Der Forscher Nick Brooks sieht die Entwicklung der Zivilisation als «zufälliges Nebenprodukt einer ungeplanten Anpassung an einen katastrophalen Klimawandel».«Der schlimmste Fehler in der Geschichte der Menschheit», lautet hingegen der Titel eines Essays von Jared Diamond über den Übergang zur Landwirtschaft. Der Historiker Yuval Noah Harari bezeichnet ihn in seinem Buch «Sapiens: A Brief History of Humankind» gar als «den grössten Betrug der Geschichte»:
«Die landwirtschaftliche Revolution vergrösserte sicherlich die Summe der Nahrungsmittel, die der Menschheit zur Verfügung standen, aber die zusätzliche Nahrung führte nicht zu einer besseren Ernährung oder mehr Freizeit», schreibt er.
Die zusätzlichen Nahrungsmittel hätten, laut Harari, lediglich Bevölkerungsexplosionen angeheizt und Eliten verwöhnt. Bauern hätten in der Regel länger und härter arbeiteten müssen als Jäger – für minderwertigere Nahrung. Und sie seien mit einem drastischen Anstieg der sozialen Ungleichheit und mit organisierter Gewalt konfrontiert gewesen – sowie mit selbsternannten Eliten, die ihre Macht mit Hilfe der monotheistischen Religion festigten. Zu bemerken: Trotz dieser Erkenntnisse hat sich Harari in den letzten Jahren als Befürworter des Transhumanismus zu erkennen gegeben.
Dass niemand besonders erpicht darauf war, die Landwirtschaft zu übernehmen, ist Ryan zufolge durch deren langsame Verbreitung – im Gegensatz zu anderen Erneuerungen – archäologisch belegt. Auch waren Missionare, Entdecker und Anthropologen regelmässig verwirrt und enttäuscht, dass Eingeborene die Annehmlichkeiten und Zwänge der Zivilisation ablehnten. Und wenn sie dazu gezwungen wurden, kehrten sie bei erster Gelegenheit oft wieder zu ihrem vorherigen Lebensstil zurück.
Infolge des Glaubens, dass die menschliche Natur zu Bösartigkeit, Brutalität und Misstrauen neigt, wenn nicht «zivilisierende» Einflüsse autoritärer Institutionen entgegenwirken, verhalten wir uns gemäss Ryan oft wie die bösen Bestien, die wir zu sein glauben. Er erläutert:
«Um sich von Verhaltensweisen und Überzeugungen zu befreien, die den Konflikt zwischen unserer inneren und äusseren Natur aufrechterhalten, ist es unerlässlich, einen anderen Blick auf das Narrativ vom ewigen Fortschritt zu werfen. Dieses überbewertet die Vorteile der Zivilisation, während es viele ihrer Kosten ignoriert und selbst respektvolle Zweifel als Sakrileg abtut.»

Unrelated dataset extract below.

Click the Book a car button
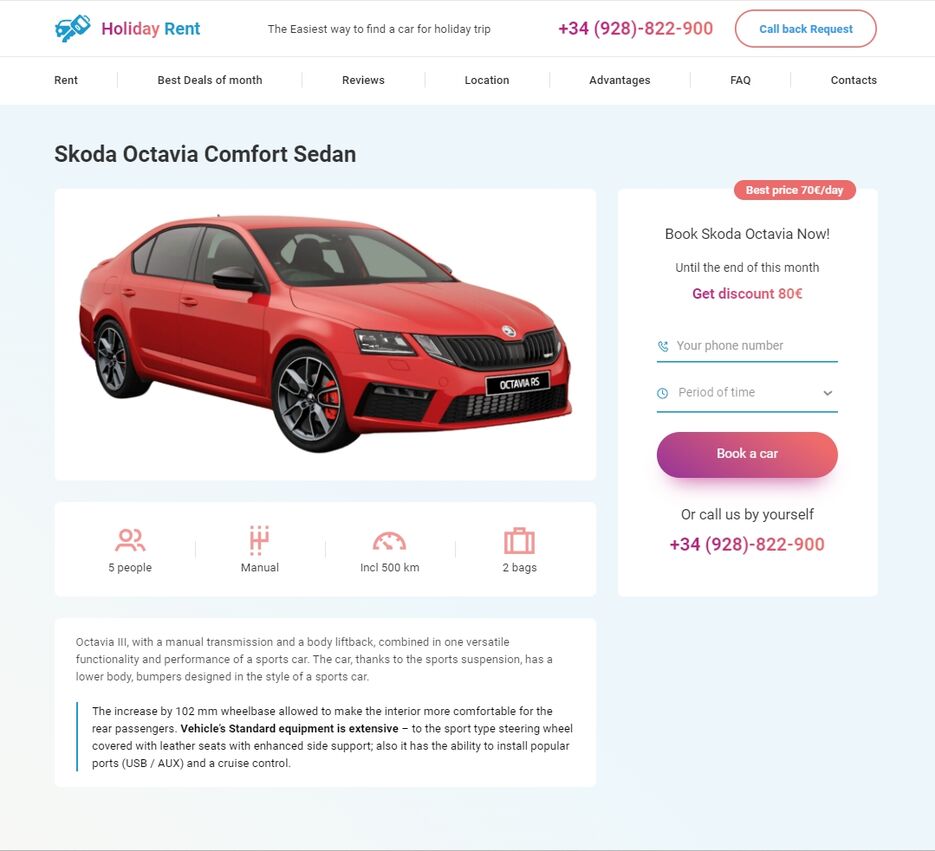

Bisher ist jede komplexe Zivilisation zusammengebrochen, wenn auch ein paar nur vorübergehend. Im Gegensatz zu den vorherigen, ist die heutige allerdings global. «Jedes Mal, wenn sich die Geschichte wiederholt, steigt der Preis», meint der Historiker Ronald Wright dazu.
Unsere Zivilisation hat selbstverständlich auch viel Gutes hervorgebracht, doch der Preis war hoch und der Ausgang ist ungewiss. Und wer weiss, ob diese positiven Aspekte nicht auch in anderen Gesellschaftsstrukturen hätten gedeihen können – vielleicht sogar besser.
Es gibt jedenfalls kein Zurück, auch wenn wir falsch abgebogen sind. Doch wir können und müssen alternative Gemeinschaften und Netzwerke aufbauen, in denen Grosszügigkeit, Ehrlichkeit und gegenseitiger Respekt gepflegt werden. Beginnen müssen wir bei uns selbst – und zum Beispiel mit Graswurzle: Back to the roots.